Las grasas en la diaria alimentación

El consumo de grasas en la alimentación diaria debe ser tratado siempre con cuidado

Grasas buenas y malas para la salud. (Foto: AXA Health Keeper)
Grasas buenas y malas para la salud. (Foto: AXA Health Keeper)

Por: M.Sc. Dr. Alberto Quirantes Hernández *

El cuerpo de las personas utiliza las grasas alimentarias para diversas funciones. Una de ellas es para obtener energía. Además, es materia prima para la formación de nervios y determinadas hormonas, facilita la aborción de las vitaminas liposolubes, A,D,E, y K, y colabora en el control de la inflamación. En general son beneficiosas para la salud y previenen enfermedades.

Por lo tanto, las grasas deben formar parte de una dieta saludable. Pero es requisito indispensable ingerirlas en cantidades adecuadas y de la mejor calidad, las llamdas grasas buenas.

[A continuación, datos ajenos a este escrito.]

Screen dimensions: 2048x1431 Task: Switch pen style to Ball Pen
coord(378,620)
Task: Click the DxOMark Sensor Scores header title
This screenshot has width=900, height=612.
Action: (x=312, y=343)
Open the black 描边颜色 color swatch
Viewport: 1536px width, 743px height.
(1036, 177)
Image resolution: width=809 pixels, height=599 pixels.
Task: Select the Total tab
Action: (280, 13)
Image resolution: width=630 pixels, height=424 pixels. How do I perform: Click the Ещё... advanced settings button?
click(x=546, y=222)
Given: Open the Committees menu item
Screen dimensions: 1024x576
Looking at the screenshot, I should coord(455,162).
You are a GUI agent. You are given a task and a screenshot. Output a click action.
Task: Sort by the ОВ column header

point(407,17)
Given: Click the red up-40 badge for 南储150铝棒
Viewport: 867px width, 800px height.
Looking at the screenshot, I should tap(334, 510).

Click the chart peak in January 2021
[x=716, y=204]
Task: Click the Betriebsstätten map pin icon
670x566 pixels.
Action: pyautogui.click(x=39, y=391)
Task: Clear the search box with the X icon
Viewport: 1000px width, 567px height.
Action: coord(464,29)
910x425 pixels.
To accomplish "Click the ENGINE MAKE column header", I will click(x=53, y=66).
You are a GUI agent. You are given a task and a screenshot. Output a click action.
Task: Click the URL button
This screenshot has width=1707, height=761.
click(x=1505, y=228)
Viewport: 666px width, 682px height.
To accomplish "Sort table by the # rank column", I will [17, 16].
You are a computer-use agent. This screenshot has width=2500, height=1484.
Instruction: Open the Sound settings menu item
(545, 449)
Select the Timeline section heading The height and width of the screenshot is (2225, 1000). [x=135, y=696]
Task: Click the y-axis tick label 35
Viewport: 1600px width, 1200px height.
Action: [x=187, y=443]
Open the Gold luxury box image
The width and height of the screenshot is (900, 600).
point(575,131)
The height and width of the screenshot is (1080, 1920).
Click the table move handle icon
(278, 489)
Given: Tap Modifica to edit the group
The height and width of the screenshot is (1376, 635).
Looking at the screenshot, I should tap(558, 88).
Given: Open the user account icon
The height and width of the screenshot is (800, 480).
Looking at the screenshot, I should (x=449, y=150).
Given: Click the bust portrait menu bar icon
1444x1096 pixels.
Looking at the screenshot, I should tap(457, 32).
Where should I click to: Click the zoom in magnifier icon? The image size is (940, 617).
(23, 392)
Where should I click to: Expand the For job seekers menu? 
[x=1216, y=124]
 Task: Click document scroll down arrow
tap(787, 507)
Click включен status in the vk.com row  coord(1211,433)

Consumirlas equivocadamente conlleva a que un exceso en su cantidad favorezca la obesidad; la mala calidad de las grasas favorece la aparición de enfermedades muy peligrosas y desgradables. Los dos factores a la vez, elevada cantidad y mala calidad, juntos actúan como elementos sinérgicos para dañar al cuerpo humano.

Grasas y calorías

Cada gramo de grasa contiene nueve calorías. Esto es más del doble de calorías presentes en los carbohidratos y las proteínas pues cada uno de ellos tiene cuatro calorías por gramo. Por lo tanto, consumir demasiadas grasas es igual a demasiadas calorías. Un exceso calórico puede conducir a la obesidad; las calorías de las grasas se convierten en grasa corporal más fácilmente que los carbohidratos o las proteínas. También confunden el apetito, por lo que no se puede decir cuando se está lleno.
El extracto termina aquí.